I think that even if the minimal distances are equal, the most you can do with equal minimal distances without having a circle covering them is seven points (suspiciously one short of that eight!) by picking the centre of a circle and then six equidistant points on the circle (belonging to a 60 degree central degree). 
 A: You can find such a circle with almost any center in the plane you want.  Imagine picking some point and slowly expanding the radius of a circle until you have eight points inside the circle.  The only time you fail is when there are at least two points equidistant from the center you pick, and as you expand the circle they take you from less than eight points within the circle to nine or more.  Each pair of points has a line of points they are equidistant from.  There are a little more than 2 million pairs of points.  Pick any point not on any of these two million lines as a center and as the radius expands you will cross the points one at a time.  As the lines have zero area, there are still plenty of centers to choose from.

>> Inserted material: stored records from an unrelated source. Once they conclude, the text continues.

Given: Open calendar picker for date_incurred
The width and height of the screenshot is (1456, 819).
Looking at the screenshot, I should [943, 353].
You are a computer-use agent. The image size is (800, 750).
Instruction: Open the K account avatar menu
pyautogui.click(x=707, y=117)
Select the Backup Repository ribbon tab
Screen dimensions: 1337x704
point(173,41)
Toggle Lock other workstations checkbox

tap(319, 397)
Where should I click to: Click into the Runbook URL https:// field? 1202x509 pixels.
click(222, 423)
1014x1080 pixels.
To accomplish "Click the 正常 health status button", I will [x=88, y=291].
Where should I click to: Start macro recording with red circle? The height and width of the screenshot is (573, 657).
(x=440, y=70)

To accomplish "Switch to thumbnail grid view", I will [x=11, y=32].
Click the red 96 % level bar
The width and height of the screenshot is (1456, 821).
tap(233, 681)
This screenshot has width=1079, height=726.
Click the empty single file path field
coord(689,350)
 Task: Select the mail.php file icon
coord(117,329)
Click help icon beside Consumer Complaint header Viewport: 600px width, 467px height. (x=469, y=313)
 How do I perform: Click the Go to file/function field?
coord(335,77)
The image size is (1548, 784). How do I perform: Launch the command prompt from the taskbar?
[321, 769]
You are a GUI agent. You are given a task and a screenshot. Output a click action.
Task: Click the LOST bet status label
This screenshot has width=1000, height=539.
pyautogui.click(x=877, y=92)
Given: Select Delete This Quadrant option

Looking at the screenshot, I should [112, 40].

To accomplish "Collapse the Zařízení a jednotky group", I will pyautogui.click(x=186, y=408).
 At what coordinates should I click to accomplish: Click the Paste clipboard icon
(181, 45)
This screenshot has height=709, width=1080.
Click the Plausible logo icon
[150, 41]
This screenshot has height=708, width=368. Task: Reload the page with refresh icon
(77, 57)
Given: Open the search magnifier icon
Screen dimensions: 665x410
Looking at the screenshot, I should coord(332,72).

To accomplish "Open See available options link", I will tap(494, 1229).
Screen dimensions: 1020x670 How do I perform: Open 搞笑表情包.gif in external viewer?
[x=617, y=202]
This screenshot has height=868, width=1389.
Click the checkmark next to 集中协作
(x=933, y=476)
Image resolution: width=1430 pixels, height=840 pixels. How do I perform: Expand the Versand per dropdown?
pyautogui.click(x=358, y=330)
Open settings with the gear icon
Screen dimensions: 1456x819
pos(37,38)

When you have crossed eight and not nine, you have your circle.
A: Pick an extremal line passing through two points $A$ and $B$  in this set.
We can do this by picking the two points with the least y coordinates say.
Now consider the angles formed by joining $A$ and $B$ to any point in the set.
Each of these points will form a different angle.
Sort these angles.
Let the 9th largest angle have vertex $P_9$.
Now the 8 angles greater than this angle must necessarily lie within the circumcircle of $ABP_9$.
Now, we pick the circle with its center the same as the circumcentre of $ABP_9$ but with a radius that is just infinitesimally smaller than that of $ABP_9$.
We have constructed a circle that contains exactly 8 points.